## Compiti
[1] Rispondi in base al testo sulla riforma ortofrutticola a queste domande:
(a) In quale giorno si è riunito il gruppo consultivo ortofrutticolo?
(b) Chi ha illustrato il progetto di risoluzione del Parlamento europeo?
(c) Da quanti obiettivi negoziali è costituito il documento presentato da Paolo De Castro?
[2] Riscrivi in forma più breve il paragrafo del testo sulla riforma ortofrutticola che inizia con "Ma una delle tappe", mantenendone i fatti principali.
[3] Riproduci senza modifiche il passo del testo sulla riforma ortofrutticola che va da "Ma una delle" fino a "proposta della Commissione." compreso.

## Testo dato
È probabile che tale sforzo avrà successo, nonostante la resistenza opposta
dal Governo francese, ormai in pieno clima elettorale.
Negli ultimi giorni, in sede europea, vi sono stati ulteriori chiarimenti
del testo di riforma, da parte dei funzionari della DG Agri, nel corso del
gruppo consultivo ortofrutticolo del 9 marzo, mentre il 21 marzo, nel corso
di un’audizione pubblica, è stato illustrato il progetto di risoluzione del
Parlamento europeo, a opera della relatrice Maria Isabel Salinas Garcia.
Ma una delle tappe di maggior rilievo per il comparto ortofrutticolo
italiano può considerarsi la riunione del Tavolo agroalimentare del 15 marzo
scorso, aperta dal presidente del Consiglio Romano Prodi, in cui il ministro
delle politiche agricole, Paolo De Castro, ha presentato un documento sulla
riforma costituito da otto obiettivi negoziali, che dovranno guidare
l’attività del ministro nel lavoro (già avviata) di mediazione e alleanza
con altri Stati membri, in occasione dei prossimi Consigli europei.
In base anche ai commenti espressi dalle diverse organizzazioni della
filiera presenti al Tavolo si può riassumere, in sintesi, un giudizio
favorevole sull’impianto del documento, sufficientemente completo nell’aver
affrontato tutti i nodi critici del testo di proposta della Commissione.

## Materiale fornito
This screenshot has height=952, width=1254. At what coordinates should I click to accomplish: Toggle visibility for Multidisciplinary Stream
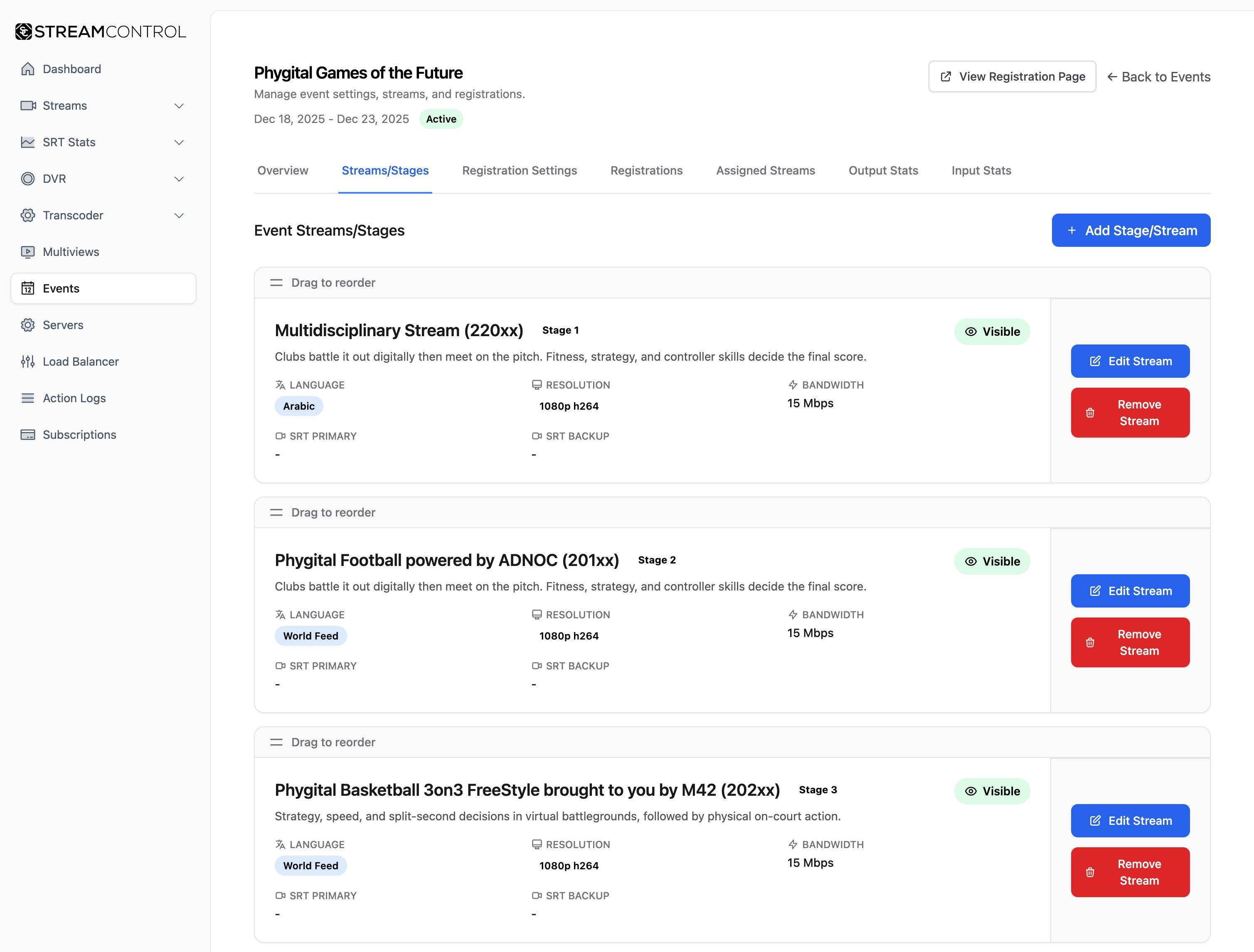992,332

## Risposte ai compiti
[1]
(a) Il 9 marzo.
(b) La relatrice Maria Isabel Salinas Garcia.
(c) Da otto obiettivi negoziali.

[2] Una tappa di grande rilievo per l'ortofrutta italiana è stata la riunione del Tavolo agroalimentare del 15 marzo, aperta dal presidente del Consiglio Romano Prodi. In quella sede il ministro delle politiche agricole Paolo De Castro ha presentato un documento sulla riforma con otto obiettivi negoziali. Questi obiettivi guideranno il suo lavoro, già avviato, di mediazione e alleanza con altri Stati membri in vista dei prossimi Consigli europei.

[3]
Ma una delle tappe di maggior rilievo per il comparto ortofrutticolo
italiano può considerarsi la riunione del Tavolo agroalimentare del 15 marzo
scorso, aperta dal presidente del Consiglio Romano Prodi, in cui il ministro
delle politiche agricole, Paolo De Castro, ha presentato un documento sulla
riforma costituito da otto obiettivi negoziali, che dovranno guidare
l’attività del ministro nel lavoro (già avviata) di mediazione e alleanza
con altri Stati membri, in occasione dei prossimi Consigli europei.
In base anche ai commenti espressi dalle diverse organizzazioni della
filiera presenti al Tavolo si può riassumere, in sintesi, un giudizio
favorevole sull’impianto del documento, sufficientemente completo nell’aver
affrontato tutti i nodi critici del testo di proposta della Commissione.